──────── Given information
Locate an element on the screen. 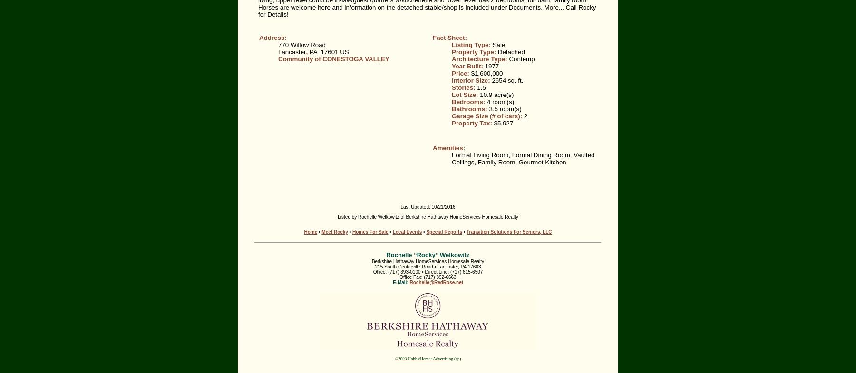 The image size is (856, 373). 'Price:' is located at coordinates (461, 73).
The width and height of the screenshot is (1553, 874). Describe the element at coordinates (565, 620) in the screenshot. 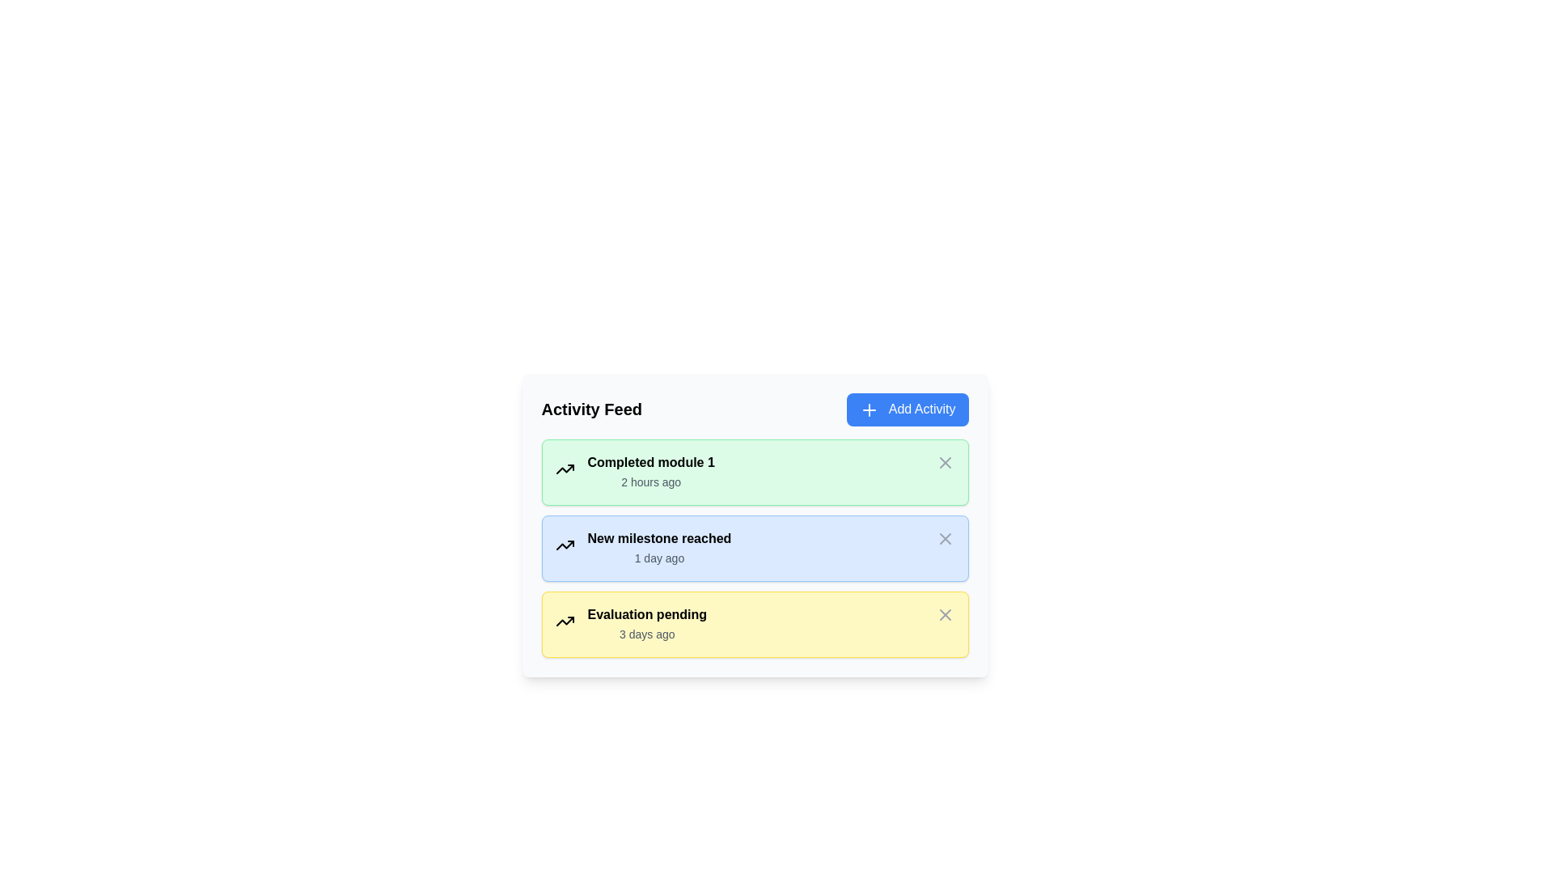

I see `the decorative or informative icon that represents a trending or progress-related theme, located in the third and bottom rectangular card of the activity feed items, adjacent to the bold title text 'Evaluation pending'` at that location.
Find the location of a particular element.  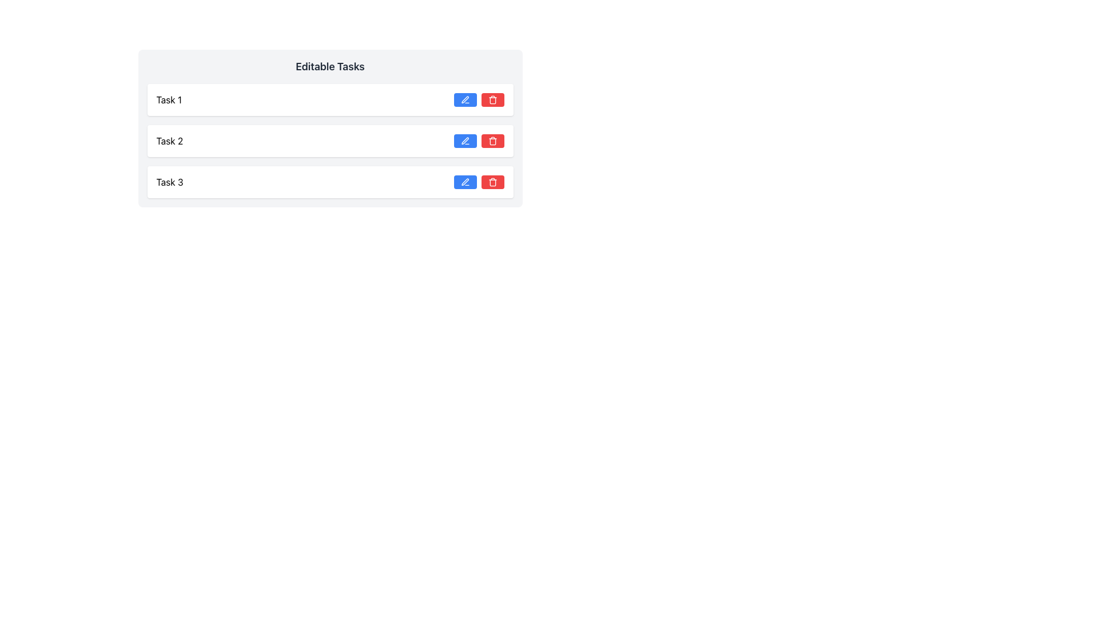

the Text Label that displays 'Editable Tasks', which is styled in bold and large font, located centrally above the task list is located at coordinates (329, 66).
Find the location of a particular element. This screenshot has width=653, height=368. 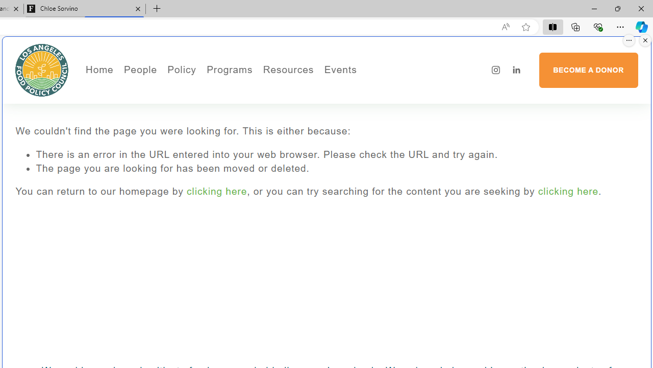

'LinkedIn' is located at coordinates (517, 69).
────────────────
**What the task requires:** Quote the material verbatim, starting with the line that contains "Find the location of a particular element. This" and continuing through the end of the material, omitting the pictures from your reply.

**The response:**
Find the location of a particular element. This screenshot has width=653, height=368. 

'LinkedIn' is located at coordinates (517, 69).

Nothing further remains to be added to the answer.